Interview de Pagan Poetry

Propos recueillis par IdolesMag.com le 14/11/2013.
© Reproduction, même partielle, interdite sans autorisation écrite de IdolesMag.com.








Pagan Poetry, The Unseen

Après avoir accompagné de nombreux artistes et coaché certains d’entre eux, Nathalie Réaux livre aujourd’hui son projet solo, il porte le nom de « Pagan Poetry ». Pour nous faire patienter jusqu’à la sortie de l’album, elle vient de publier un premier EP de toute beauté. Nous avons été à sa rencontre afin d’en savoir plus sur ce projet intéressant à plus d’un titre. Nathalie nous expliquera en quoi sa poésie est païenne et nous laissera méditer sur cette phrase d’Albert Einstein : « il est absolument possible qu’au-delà de ce que perçoivent nos sens se cachent des mondes insoupçonnés. » Cette phrase prend tout son sens à l’écoute du EP de Pagan Poetry…

IdolesMag : Vous avez pendant longtemps accompagné d’autres artistes (Nosfell, Claire Diterzi, Ornette,…), vous en avez coaché d’autres, nourrissez-vous ce projet solo depuis longtemps ?

Pagan Poetry : Oui, en fait… Je n’avais pas encore la matière, mais j’avais l’énergie créatrice. Donc, oui, ça me travaille depuis longtemps. Après, il a fallu du temps avant que ça ne s’incarne dans la matière. J’avais pas mal de peurs que je devais dépasser, je pense, pour donner vie à ce projet. Mais en tout cas, j’ai toujours su que j’allais créer quelque chose. J’avais vraiment une âme de créatrice. Et le fait de travailler avec toutes ces personnes m’a également nourrie. J’ai travaillé avec des artistes comme Nosfell qui ont des créations très particulières, donc j’ai appris à leur contact. Je me suis fait les dents, comme on dit.

Le bon moment, c’était maintenant.

Oui, j’avais besoin de tout ce temps-là pour être sûre de mon propos, être sûre de mes envies et pouvoir l’assumer sur du long terme parce que j’avais déjà créé des choses quand j’étais bien plus jeune, mais je n’étais pas du tout prête, ni raccord avec moi. Il m’a fallu un certain temps pour décider de le faire, et je ne regrette pas d’avoir pris ce temps-là. J’ai la sensation d’être au bon endroit, là. Et au bon moment.
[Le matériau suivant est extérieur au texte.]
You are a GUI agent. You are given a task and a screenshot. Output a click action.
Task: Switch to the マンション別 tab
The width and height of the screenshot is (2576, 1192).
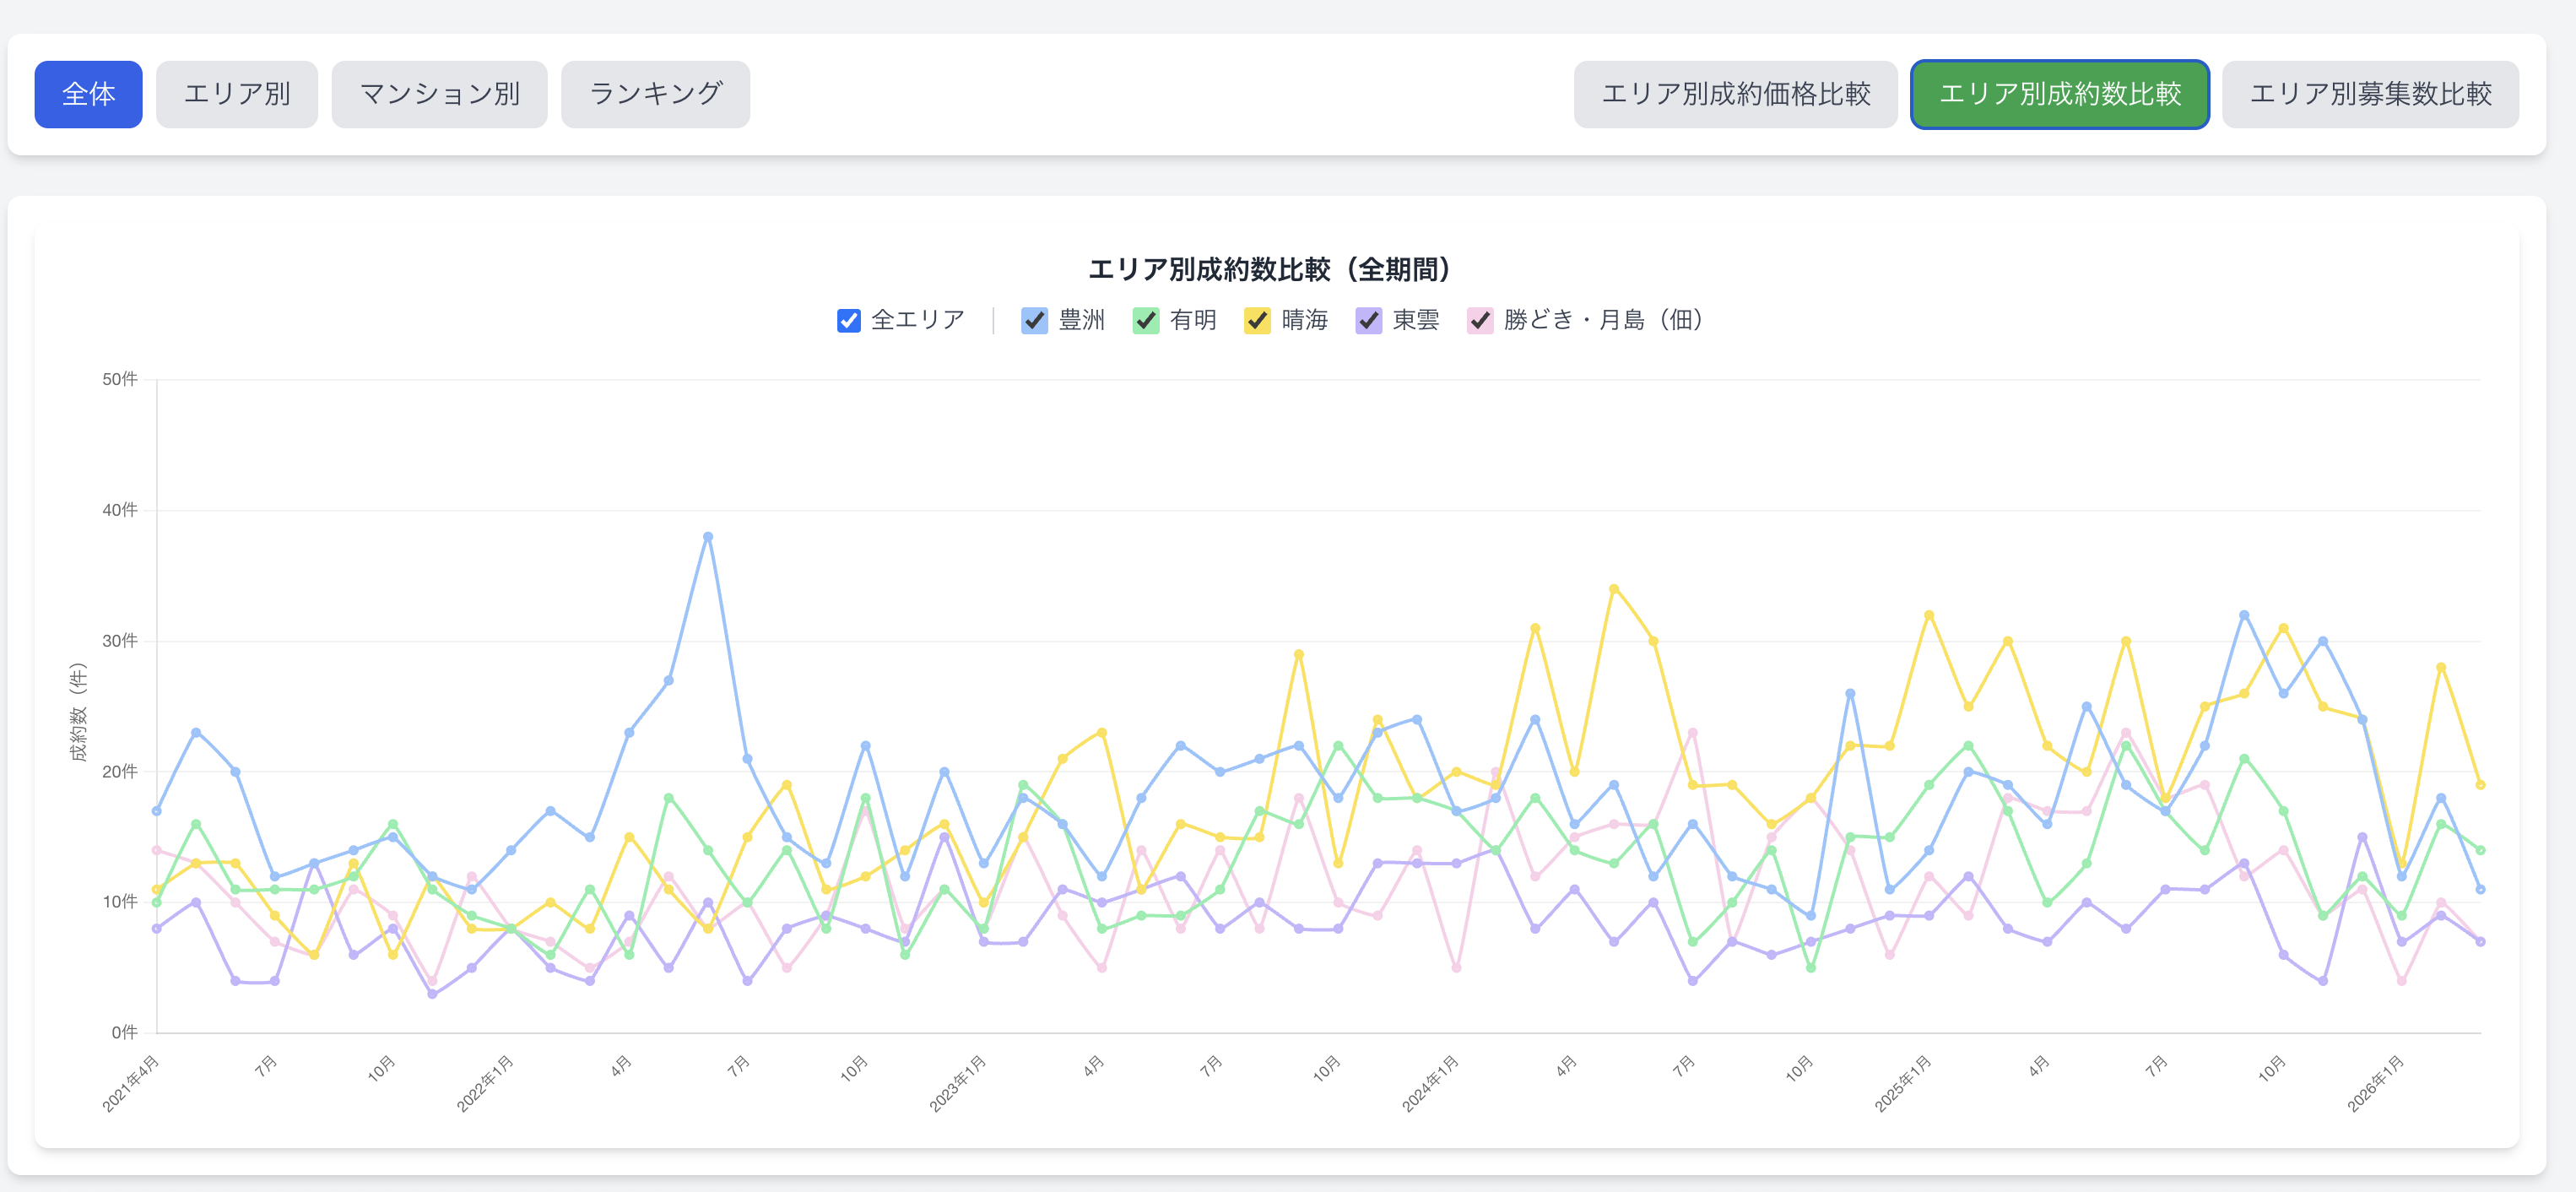point(439,94)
Dedicace de Pagan Poetry pour idolesmag

Depuis quand écrivez-vous en fait ?

C’est assez récent. Enfin récent… (sourire) J’ai commencé à composer très tard. Je dirais vers 26/27 ans, quelque chose comme ça. Avant, je crois que je dormais un peu. En tout cas, je pensais que je dormais, mais je crois aujourd’hui que tout était en train de se préparer tranquillement. Il y a eu quelques éléments déclencheurs qui ont fait que j’ai commencé à libérer ma créativité, en tout cas à faire en sorte qu’elle existe  matériellement. Je crois que j’ai toujours été créatrice dans l’âme, mais il a fallu longtemps avant que ce ne soit visible ou audible.

Créez-vous aujourd’hui pour les mêmes raisons qu’à vos 26/27 ans ?

Je pense que la source est la même. Sauf que je l’assume beaucoup plus aujourd’hui. Évidemment, en grandissant, notre regard sur le monde change un peu, mais la source reste la même. Cette source, c’est la magie et l’émerveillement. Mais pas dans le sens enfantin, c’est quelque chose de très concret. Je pense que tout ça a toujours été là. Et il se trouve que d’un seul coup, il s’est passé quelque chose intérieurement qui a fait que j’ai pu lâcher les choses et en faire le cœur de mon projet. Alors qu’avant, je balbutiais pas mal. Je crois que tout simplement j’hésitais à aller sur ce terrain-là. Je devais avoir probablement peur de différentes choses… Et puis là, je suis prête et j’assume.

Vous dites dans votre bio « Pagan Poetry est une entité musicale créée par Nathalie Réaux ». Comment avez-vous choisi ce nom ? Y a-t-il un rapport avec la chanson de Björk ?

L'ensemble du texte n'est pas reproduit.